_Short problem A:_
Which six attributes does the FilePattern documentation below list for the class?
_Short problem B:_
In the FilePattern documentation below, what does the matches method return when regex is None?
_Short problem C:_
Can you continue the FilePattern documentation below, picking up right after its last line?

_Excerpt:_
========

Name Type Description
regex str | None

Regular expression pattern for matching filenames

sub_path Path

Path to search for matching files (default: "./")

date_field str | None

Name of the date field to filter on (for date-based filtering)

date_filter str | None

SQL-style date filter condition (e.g., "> '2020-10-10'")

date_range_start str | None

Start date for range filtering (e.g., "2015-11-11")

date_range_days int | None

Number of days after start date (used with date_range_start)

Source code in graflo/util/onto.py
class FilePattern(ResourcePattern):
    """Pattern for matching files.

    Attributes:
        regex: Regular expression pattern for matching filenames
        sub_path: Path to search for matching files (default: "./")
        date_field: Name of the date field to filter on (for date-based filtering)
        date_filter: SQL-style date filter condition (e.g., "> '2020-10-10'")
        date_range_start: Start date for range filtering (e.g., "2015-11-11")
        date_range_days: Number of days after start date (used with date_range_start)
    """

    regex: str | None = None
    sub_path: pathlib.Path = Field(default_factory=lambda: pathlib.Path("./"))
    date_field: str | None = None
    date_filter: str | None = None
    date_range_start: str | None = None
    date_range_days: int | None = None

    @model_validator(mode="after")
    def _validate_file_pattern(self) -> Self:
        """Ensure sub_path is a Path and validate date filtering parameters."""
        if not isinstance(self.sub_path, pathlib.Path):
            object.__setattr__(self, "sub_path", pathlib.Path(self.sub_path))
        if (self.date_filter or self.date_range_start) and not self.date_field:
            raise ValueError(
                "date_field is required when using date_filter or date_range_start"
            )
        if self.date_range_days is not None and not self.date_range_start:
            raise ValueError("date_range_start is required when using date_range_days")
        return self

    def matches(self, resource_identifier: str) -> bool:
        """Check if pattern matches a filename.

        Args:
            resource_identifier: Filename to match

        Returns:
            bool: True if pattern matches
        """
        if self.regex is None:
            return False
        return bool(re.match(self.regex, resource_identifier))

    def get_resource_type(self) -> ResourceType:
        """Get resource type.

        FilePattern always represents a FILE resource type.
        The specific file format (CSV, JSON, JSONL, Parquet, etc.) is
        automatically detected by the loader based on file extensions.
        """
        return ResourceType.FILE

get_resource_type()

Get resource type.

FilePattern always represents a FILE resource type. The specific file format (CSV, JSON, JSONL, Parquet, etc.) is automatically detected by the loader based on file extensions.

Source code in graflo/util/onto.py
def get_resource_type(self) -> ResourceType:
    """Get resource type.

    FilePattern always represents a FILE resource type.
    The specific file format (CSV, JSON, JSONL, Parquet, etc.) is
    automatically detected by the loader based on file extensions.
    """
    return ResourceType.FILE

matches(resource_identifier)

Check if pattern matches a filename.

Parameters:

Name Type Description Default
resource_identifier str

Filename to match

required

Returns:

Name Type Description
bool bool

True if pattern matches

Source code in graflo/util/onto.py
def matches(self, resource_identifier: str) -> bool:
    """Check if pattern matches a filename.

========

_Data section:_
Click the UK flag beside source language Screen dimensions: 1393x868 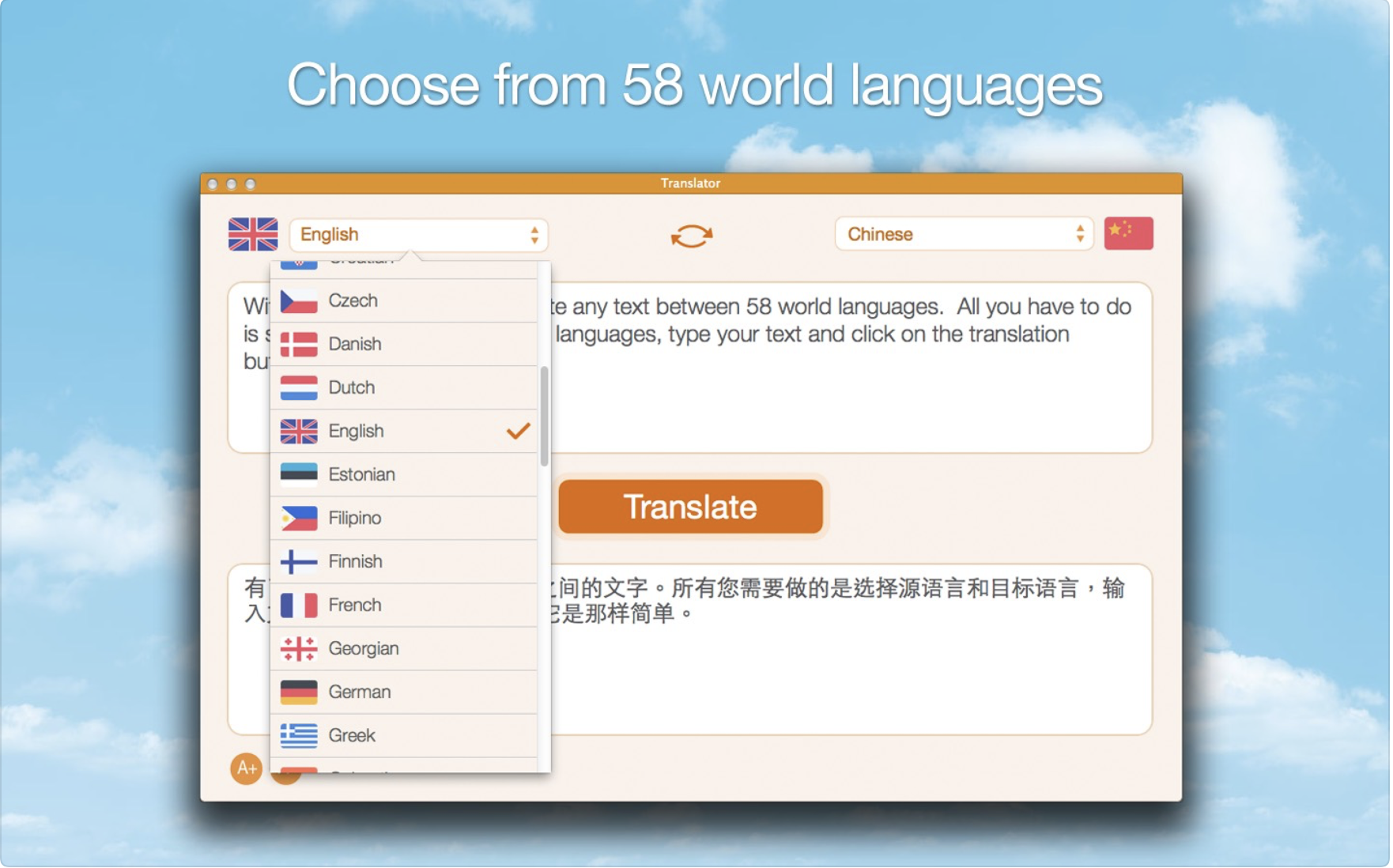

========

_Task response A:_
regex, sub_path, date_field, date_filter, date_range_start, date_range_days

_Task response B:_
It returns False.

_Task response C:_
    Args:
        resource_identifier: Filename to match

    Returns:
        bool: True if pattern matches
    """
    if self.regex is None:
        return False
    return bool(re.match(self.regex, resource_identifier))

Patterns

Bases: ConfigBaseModel

Collection of named resource patterns with connection management.

This class manages a collection of resource patterns (files or tables), each associated with a name. It efficiently handles PostgreSQL connections by grouping tables that share the same connection configuration.

The constructor accepts: - resource_mapping: dict mapping resource_name -> (file_path or table_name) - postgres_connections: dict mapping config_key -> PostgresConfig where config_key identifies a connection configuration - postgres_tables: dict mapping table_name -> (config_key, schema_name, table_name)

Attributes:

Name Type Description
file_patterns dict[str, FilePattern]

Dictionary mapping resource names to FilePattern instances

table_patterns dict[str, TablePattern]

Dictionary mapping resource names to TablePattern instances

patterns dict[str, TablePattern | FilePattern]

Property that merges file_patterns and table_patterns (for backward compatibility)

postgres_configs dict[tuple[str, str | None], Any]

Dictionary mapping (config_key, schema_name) to PostgresConfig

postgres_table_configs dict[str, tuple[str, str | None, str]]

Dictionary mapping resource_name to (config_key, schema_name, table_name)

Source code in graflo/util/onto.py
class Patterns(ConfigBaseModel):
    """Collection of named resource patterns with connection management.

    This class manages a collection of resource patterns (files or tables),
    each associated with a name. It efficiently handles PostgreSQL connections
    by grouping tables that share the same connection configuration.

    The constructor accepts:
    - resource_mapping: dict mapping resource_name -> (file_path or table_name)
    - postgres_connections: dict mapping config_key -> PostgresConfig
      where config_key identifies a connection configuration
    - postgres_tables: dict mapping table_name -> (config_key, schema_name, table_name)

    Attributes:
        file_patterns: Dictionary mapping resource names to FilePattern instances
        table_patterns: Dictionary mapping resource names to TablePattern instances
        patterns: Property that merges file_patterns and table_patterns (for backward compatibility)
        postgres_configs: Dictionary mapping (config_key, schema_name) to PostgresConfig
        postgres_table_configs: Dictionary mapping resource_name to (config_key, schema_name, table_name)
    """

    file_patterns: dict[str, FilePattern] = Field(default_factory=dict)
    table_patterns: dict[str, TablePattern] = Field(default_factory=dict)
    postgres_configs: dict[tuple[str, str | None], Any] = Field(
        default_factory=dict, exclude=True
    )
    postgres_table_configs: dict[str, tuple[str, str | None, str]] = Field(
        default_factory=dict, exclude=True
    )
    # Initialization parameters (not stored in serialization); accept both _name and name
    resource_mapping: dict[str, str | tuple[str, str]] | None = Field(
        default=None,
        exclude=True,
        validation_alias=AliasChoices("_resource_mapping", "resource_mapping"),
    )
    postgres_connections: dict[str, Any] | None = Field(
        default=None,
        exclude=True,
        validation_alias=AliasChoices("_postgres_connections", "postgres_connections"),
    )
    postgres_tables: dict[str, tuple[str, str | None, str]] | None = Field(
        default=None,
        exclude=True,
        validation_alias=AliasChoices("_postgres_tables", "postgres_tables"),
    )

    @property
    def patterns(self) -> dict[str, TablePattern | FilePattern]:
        """Merged dictionary of all patterns (file and table) for backward compatibility.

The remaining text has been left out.